● What is being asked
Would you reproduce, without any alteration, the lines from the opening line of the entries through the line that has "Image resolution: width=474" in it?

● Given data
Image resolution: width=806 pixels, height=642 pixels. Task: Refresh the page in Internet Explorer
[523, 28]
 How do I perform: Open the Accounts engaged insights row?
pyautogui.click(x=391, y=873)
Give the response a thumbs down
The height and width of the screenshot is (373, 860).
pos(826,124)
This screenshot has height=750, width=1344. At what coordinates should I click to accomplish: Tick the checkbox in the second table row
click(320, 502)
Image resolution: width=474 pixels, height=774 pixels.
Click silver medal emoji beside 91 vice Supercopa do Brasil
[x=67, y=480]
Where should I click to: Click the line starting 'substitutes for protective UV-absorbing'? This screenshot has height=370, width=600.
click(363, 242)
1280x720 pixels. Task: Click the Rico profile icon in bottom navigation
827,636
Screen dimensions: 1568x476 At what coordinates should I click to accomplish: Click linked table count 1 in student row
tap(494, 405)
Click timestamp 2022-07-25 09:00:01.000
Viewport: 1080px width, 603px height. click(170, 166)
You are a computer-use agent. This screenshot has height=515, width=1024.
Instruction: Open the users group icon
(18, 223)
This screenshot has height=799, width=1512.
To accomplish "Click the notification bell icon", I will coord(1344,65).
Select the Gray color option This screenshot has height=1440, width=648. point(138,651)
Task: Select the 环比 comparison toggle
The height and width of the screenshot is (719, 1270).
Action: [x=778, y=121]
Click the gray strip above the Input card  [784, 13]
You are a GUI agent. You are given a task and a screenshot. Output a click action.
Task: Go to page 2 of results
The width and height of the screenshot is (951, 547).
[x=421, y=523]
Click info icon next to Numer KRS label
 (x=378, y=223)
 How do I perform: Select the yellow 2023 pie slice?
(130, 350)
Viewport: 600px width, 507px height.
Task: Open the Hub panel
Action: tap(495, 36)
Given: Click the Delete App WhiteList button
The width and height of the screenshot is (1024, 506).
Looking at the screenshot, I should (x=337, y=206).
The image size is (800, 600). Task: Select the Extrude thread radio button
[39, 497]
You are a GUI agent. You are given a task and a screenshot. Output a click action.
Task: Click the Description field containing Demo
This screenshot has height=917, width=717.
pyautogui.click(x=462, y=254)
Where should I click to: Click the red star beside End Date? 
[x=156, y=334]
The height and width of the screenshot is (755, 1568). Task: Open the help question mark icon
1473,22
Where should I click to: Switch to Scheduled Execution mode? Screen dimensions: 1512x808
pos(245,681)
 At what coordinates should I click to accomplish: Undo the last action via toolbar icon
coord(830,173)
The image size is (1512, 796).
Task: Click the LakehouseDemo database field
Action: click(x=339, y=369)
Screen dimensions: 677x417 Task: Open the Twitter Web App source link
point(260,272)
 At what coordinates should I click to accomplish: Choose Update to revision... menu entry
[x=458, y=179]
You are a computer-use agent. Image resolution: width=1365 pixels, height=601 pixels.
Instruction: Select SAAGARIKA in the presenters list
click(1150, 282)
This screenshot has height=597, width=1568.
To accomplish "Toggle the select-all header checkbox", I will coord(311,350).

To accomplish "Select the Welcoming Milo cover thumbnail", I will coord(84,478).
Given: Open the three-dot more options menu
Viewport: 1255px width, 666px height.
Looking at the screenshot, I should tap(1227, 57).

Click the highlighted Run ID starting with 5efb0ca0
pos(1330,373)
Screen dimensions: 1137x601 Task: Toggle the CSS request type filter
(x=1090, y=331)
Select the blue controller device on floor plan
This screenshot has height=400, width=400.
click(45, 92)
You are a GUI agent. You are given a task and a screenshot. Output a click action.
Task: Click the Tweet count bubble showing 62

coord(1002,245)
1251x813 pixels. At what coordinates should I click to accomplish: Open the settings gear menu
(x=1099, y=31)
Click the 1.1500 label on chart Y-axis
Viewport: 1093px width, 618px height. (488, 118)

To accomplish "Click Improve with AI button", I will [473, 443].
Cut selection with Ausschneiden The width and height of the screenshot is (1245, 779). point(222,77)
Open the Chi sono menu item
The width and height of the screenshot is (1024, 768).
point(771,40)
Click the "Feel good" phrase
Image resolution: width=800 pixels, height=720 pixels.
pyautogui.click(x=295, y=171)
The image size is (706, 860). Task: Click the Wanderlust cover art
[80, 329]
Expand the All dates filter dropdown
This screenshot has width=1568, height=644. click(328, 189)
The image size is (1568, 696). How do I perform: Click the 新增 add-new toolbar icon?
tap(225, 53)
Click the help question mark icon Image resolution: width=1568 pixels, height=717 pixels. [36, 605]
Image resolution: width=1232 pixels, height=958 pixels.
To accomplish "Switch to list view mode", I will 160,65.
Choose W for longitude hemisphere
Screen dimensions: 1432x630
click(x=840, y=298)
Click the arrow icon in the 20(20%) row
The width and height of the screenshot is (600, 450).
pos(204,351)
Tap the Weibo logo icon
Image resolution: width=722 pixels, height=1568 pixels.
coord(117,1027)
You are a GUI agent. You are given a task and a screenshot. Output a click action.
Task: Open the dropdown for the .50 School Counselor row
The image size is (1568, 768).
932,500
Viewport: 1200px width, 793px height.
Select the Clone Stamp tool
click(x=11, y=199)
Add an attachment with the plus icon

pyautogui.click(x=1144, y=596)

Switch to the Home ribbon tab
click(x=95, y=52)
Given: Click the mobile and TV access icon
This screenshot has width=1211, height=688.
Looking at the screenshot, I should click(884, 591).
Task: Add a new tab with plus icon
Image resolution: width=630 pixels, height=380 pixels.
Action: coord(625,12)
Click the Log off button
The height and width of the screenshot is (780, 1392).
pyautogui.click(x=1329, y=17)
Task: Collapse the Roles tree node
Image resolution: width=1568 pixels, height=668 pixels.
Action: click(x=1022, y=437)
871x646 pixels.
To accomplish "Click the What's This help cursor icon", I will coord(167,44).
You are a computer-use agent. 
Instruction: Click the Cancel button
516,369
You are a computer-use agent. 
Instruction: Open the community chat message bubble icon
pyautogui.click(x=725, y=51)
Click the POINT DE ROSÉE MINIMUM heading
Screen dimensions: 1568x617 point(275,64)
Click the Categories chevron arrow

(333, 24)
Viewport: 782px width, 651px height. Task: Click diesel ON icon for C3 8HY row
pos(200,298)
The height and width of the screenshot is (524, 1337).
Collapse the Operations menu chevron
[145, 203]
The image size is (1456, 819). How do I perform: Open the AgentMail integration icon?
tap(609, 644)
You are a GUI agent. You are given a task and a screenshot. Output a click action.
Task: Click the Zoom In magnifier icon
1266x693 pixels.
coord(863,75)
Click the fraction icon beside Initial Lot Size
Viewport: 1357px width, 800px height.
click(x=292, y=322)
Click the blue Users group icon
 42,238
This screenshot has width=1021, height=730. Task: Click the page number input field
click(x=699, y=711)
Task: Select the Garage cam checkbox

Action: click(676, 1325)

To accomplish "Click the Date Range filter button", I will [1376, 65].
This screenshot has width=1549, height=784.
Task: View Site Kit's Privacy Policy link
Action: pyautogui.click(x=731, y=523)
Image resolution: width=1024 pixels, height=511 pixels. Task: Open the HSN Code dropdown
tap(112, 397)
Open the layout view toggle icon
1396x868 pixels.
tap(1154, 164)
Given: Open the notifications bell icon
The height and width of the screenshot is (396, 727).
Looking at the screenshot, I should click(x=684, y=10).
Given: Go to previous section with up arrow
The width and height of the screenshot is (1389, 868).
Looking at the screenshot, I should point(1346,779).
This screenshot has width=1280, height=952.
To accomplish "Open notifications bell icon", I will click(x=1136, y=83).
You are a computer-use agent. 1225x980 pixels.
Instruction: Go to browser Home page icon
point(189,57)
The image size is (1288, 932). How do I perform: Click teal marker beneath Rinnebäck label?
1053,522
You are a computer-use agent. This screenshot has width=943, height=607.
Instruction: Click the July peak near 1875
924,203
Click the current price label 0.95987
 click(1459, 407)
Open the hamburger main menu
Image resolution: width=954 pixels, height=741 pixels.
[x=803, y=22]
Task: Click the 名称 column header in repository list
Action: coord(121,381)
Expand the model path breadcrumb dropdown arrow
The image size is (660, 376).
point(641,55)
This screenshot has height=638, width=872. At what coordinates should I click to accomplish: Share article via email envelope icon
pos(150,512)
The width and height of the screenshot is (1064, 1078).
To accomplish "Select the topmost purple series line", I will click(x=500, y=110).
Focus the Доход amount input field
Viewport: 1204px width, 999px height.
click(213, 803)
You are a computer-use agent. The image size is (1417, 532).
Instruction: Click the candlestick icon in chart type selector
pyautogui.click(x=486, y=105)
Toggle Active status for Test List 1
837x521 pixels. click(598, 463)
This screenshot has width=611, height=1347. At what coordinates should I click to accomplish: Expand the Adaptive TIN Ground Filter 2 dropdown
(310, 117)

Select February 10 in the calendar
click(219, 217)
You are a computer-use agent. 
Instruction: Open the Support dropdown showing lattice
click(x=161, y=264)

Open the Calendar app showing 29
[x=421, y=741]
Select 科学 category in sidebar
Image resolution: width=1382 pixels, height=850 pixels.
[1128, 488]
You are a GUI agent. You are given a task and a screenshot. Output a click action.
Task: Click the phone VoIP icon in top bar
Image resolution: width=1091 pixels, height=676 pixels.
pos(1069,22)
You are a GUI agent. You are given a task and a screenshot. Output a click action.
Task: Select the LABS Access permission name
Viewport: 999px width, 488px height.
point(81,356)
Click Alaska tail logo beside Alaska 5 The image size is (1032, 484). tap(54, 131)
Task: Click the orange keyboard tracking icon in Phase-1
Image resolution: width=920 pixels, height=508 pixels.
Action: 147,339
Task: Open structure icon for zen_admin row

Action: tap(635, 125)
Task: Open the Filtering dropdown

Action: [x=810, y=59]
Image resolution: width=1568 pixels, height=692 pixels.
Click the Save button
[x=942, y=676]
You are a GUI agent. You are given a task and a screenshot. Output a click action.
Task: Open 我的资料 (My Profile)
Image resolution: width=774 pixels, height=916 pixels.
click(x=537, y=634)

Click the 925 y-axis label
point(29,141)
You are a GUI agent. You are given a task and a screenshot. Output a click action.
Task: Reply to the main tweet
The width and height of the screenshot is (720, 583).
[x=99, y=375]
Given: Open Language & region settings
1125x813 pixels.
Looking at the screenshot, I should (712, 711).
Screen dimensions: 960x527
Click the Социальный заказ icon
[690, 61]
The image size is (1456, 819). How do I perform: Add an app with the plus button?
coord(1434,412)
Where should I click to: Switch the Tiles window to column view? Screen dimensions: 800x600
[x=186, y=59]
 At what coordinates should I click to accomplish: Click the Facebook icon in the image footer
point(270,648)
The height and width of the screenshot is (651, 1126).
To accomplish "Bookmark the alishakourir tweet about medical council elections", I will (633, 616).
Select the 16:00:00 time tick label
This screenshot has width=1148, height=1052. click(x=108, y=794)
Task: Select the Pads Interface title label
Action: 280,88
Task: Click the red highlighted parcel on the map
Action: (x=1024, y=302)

● Solution for this task
Image resolution: width=806 pixels, height=642 pixels. Task: Refresh the page in Internet Explorer
[523, 28]
 How do I perform: Open the Accounts engaged insights row?
pyautogui.click(x=391, y=873)
Give the response a thumbs down
The height and width of the screenshot is (373, 860).
pos(826,124)
This screenshot has height=750, width=1344. At what coordinates should I click to accomplish: Tick the checkbox in the second table row
click(320, 502)
Image resolution: width=474 pixels, height=774 pixels.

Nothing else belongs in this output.